2019/11/07 保育士?幼稚園課程

保育実習指導Ⅰ

11月7日の保育実習指導Ⅰでは、4年生の発達プロジェクトと環境プロジェクトによる講義が行われました。

まず、はじめに、発達プロジェクトによる発達ミニレクチャーが行われました。
1998(平成10)年施行の保育所保育指針から、まずは6ヶ月から1歳3ヶ月未満と、1歳3ヶ月から2歳未満の保育士の姿勢とかかわりの視点について講義が行われました。
次に、前回講義を行った6ヶ月未満児の保育士の姿勢とかかわりの視点についての確認テストが行われました。

続いて、環境プロジェクトによる講義が行われました。
まずは、前回の振り返りとして、基本となる「環境構成の考え方」について確認しました。
次に、夏季保育所見学における「環境」を見るポイントについて以下の5つについてお話がありました。夏季休業明けに提出してもらった夏季保育所見学の環境構成の中から、いくつかを全体で振り返りながら、環境構成のポイントを見ていきました。
環境を見るポイントは以下の通りです。

〈環境を見るポイント〉
① 「人的環境」
保育者がどの位置にいるか。また、どんな意図をもって子どもを見ているか。
② 「物的環境」
子どもの発達に合わせた玩具や道具になっているか。また、安全に配慮した物(誤飲しない大きさ等)や配置になっているか。
③ 「空間的環境」
子どもが落ち着くことができる空間がつくられているか。また、目一杯動いたり、集中して活動するために、どのような環境構成を行っていくか。
④ 「園庭」
走り回るや止まるなどの動き、興味をもったことに挑戦する、集団で遊ぶ場等、様々な経験ができる場になっているか。また、自然と関わることができるか。
⑤ 「壁面製作や廊下」
保育室だけでなく、廊下や壁面も環境構成に含まれる。壁面製作にも、季節を味わう等の意図がある。

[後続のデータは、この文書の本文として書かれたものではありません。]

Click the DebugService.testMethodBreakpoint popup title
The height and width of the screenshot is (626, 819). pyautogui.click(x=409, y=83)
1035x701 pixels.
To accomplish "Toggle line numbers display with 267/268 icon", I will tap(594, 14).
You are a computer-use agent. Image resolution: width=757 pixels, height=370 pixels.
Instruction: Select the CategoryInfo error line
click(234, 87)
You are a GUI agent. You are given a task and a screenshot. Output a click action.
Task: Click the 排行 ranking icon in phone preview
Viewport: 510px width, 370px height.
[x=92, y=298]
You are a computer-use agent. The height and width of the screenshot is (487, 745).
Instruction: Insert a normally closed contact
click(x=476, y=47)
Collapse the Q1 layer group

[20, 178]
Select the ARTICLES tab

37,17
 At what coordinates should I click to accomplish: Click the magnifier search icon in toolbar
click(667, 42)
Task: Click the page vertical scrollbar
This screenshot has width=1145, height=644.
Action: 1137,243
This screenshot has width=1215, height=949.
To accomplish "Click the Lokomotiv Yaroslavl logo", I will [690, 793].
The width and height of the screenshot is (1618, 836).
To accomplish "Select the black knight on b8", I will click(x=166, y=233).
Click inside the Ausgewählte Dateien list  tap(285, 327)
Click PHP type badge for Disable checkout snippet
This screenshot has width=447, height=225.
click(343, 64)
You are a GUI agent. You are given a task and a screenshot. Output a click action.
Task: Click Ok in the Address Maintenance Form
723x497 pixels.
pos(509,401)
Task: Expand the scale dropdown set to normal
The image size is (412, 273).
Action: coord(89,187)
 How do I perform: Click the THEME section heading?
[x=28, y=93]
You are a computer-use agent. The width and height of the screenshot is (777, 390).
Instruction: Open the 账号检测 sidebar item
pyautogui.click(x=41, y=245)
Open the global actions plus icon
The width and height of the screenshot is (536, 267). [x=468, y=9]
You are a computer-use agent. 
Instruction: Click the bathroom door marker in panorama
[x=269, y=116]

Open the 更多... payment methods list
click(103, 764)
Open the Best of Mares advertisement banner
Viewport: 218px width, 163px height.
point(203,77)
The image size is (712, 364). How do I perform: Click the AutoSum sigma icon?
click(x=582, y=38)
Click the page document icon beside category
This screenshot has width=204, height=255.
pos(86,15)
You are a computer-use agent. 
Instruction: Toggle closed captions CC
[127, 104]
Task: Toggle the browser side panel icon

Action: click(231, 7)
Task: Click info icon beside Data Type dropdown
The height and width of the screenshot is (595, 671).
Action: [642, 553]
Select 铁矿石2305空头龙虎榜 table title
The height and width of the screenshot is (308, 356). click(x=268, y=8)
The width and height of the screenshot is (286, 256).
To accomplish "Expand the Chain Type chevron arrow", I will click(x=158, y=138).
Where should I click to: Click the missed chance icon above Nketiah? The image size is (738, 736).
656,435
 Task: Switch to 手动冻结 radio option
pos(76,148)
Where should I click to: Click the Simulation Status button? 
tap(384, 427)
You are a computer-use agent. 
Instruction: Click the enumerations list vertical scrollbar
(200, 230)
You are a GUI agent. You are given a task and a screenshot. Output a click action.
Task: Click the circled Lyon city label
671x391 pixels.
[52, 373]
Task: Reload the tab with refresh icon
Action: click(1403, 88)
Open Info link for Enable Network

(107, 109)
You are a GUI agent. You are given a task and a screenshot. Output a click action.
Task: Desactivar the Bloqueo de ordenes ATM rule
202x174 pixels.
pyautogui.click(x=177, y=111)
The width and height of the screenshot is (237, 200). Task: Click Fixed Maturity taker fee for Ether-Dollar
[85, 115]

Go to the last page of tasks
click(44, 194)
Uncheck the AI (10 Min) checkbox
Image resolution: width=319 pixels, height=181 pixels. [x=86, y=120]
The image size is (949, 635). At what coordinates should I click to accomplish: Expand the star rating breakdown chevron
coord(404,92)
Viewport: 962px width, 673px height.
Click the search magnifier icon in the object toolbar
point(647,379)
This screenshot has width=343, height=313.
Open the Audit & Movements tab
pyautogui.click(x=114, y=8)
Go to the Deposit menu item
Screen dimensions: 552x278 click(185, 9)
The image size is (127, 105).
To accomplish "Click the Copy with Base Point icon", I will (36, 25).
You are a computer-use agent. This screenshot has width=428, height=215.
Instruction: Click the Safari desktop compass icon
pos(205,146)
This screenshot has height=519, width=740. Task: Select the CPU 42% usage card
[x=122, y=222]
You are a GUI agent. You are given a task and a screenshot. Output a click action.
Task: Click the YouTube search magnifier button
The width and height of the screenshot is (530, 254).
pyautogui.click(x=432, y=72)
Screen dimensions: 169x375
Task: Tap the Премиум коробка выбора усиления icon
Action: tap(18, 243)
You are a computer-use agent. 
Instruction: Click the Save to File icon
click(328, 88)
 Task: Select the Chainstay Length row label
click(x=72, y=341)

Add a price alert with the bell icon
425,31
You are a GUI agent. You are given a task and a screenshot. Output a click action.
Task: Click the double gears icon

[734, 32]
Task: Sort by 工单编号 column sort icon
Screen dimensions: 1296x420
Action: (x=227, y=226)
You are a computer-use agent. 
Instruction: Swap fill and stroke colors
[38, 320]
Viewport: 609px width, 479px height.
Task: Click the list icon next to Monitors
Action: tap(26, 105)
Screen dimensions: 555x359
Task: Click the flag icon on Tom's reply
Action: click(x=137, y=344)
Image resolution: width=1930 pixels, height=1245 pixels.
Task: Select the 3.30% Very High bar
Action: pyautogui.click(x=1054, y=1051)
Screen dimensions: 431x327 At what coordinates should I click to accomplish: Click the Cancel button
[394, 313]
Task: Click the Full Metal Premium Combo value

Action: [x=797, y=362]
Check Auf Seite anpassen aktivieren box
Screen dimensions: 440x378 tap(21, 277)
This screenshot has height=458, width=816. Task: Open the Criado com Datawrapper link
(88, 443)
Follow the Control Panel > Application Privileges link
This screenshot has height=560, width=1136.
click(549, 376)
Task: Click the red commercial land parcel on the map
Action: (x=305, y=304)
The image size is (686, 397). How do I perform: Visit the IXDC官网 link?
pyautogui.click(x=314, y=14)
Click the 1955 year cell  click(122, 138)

「壁面製作や廊下」のポイントで環境構成を振り返りの中で「どうして子どもの作品を飾るのか」という問いが設けられました。グループの学生同士で話し合いながら、考えている姿が見られました。学生から出た実際の意見は以下のとおりです。

〈学生から出た考え〉
?「自分が作った作品が目につく場所に飾られることで「こんなものを作った」という達成感を感じることができる」
?「親子で対話の機会ができる」
さらに、2年生が夏季保育所見学に行った際に保育者へ質問した事項とその答えについてお話がありました。
その中で、「保育室内のマットが一部分に敷いてあるのはなぜか」という問いがありました。ここでも、学生の対話タイムが設けられました。
プロジェクトメンバーの考察としては、イメージの世界に入りやすくて長く楽しむことができる、硬い床とは異なる動きを経験できる、ということを挙げていました。

最後に、「生活と環境構成」をテーマとしてお話がありました。
生活場面での環境構成についてです。園では家庭と比べて、子どもや大人の人数、その体制も異なり、専門的な知識と技術が不可欠となってきます。

【生活の構成の留意点】
① 子どもにわかりやすい環境を作る(子どもが自分でできる環境)
② 子どもができることは子どもに任せられる環境を作る
③ 集団保育の中でも一人ひとりの違いを大切にする環境を作る

こうした留意点に気をつけて保育者が行動のモデルを示し、子ども一人ひとりに対する丁寧な指導を行うことで、生活習慣の獲得につながっていきます。

生活用品の選択と空間の構成については、その子ども一人ひとりにとって、素材の特徴(種類や形、重さ、厚み、感触など)が適切な用品を選択することにより、子どものより良い発達が望まれます。養護(生命の保持と情緒の安定)については、〈子どもの情緒を支える環境〉〈集団での配慮〉〈大きな事故を防止し、安全を守る環境〉に分けてお話していました。ポイントは以下の通りです。

〈子どもの情緒の安定を支える環境〉
① 子どもの自己活動を充足できる環境
② 恒常性の高い環境
③ 環境に自然を取り組む
④ 休息ができる空間のある環境
※②の「恒常性」とは、「いつも同じ環境を保つこと」を言います。

〈集団保育での配慮〉
① プライバシーを確保すること
② 落ち着いた雰囲気作りをすること

〈大きな事故を防止し、安全を守る環境〉
① 空間の構成等による安全管理
② 玩具の選択等による安全管理
③ 保育者の不注意による事故防止

子どもは身体機能も認知能力も発達途上であるため、子どもが身を守ることのできる体づくりを行うとともに、子どもの発達過程に応じて安全上の配慮を行う必要があります。

3週にわたる学生による学生に対する特別講義も、来週で最後になります。
次回も長丁場になるとは思いますが、学びを深めていきましょう。
そして、今回の特別講義で学んだことを、今後のボランティアや実習に活かせるようにしていきましょう。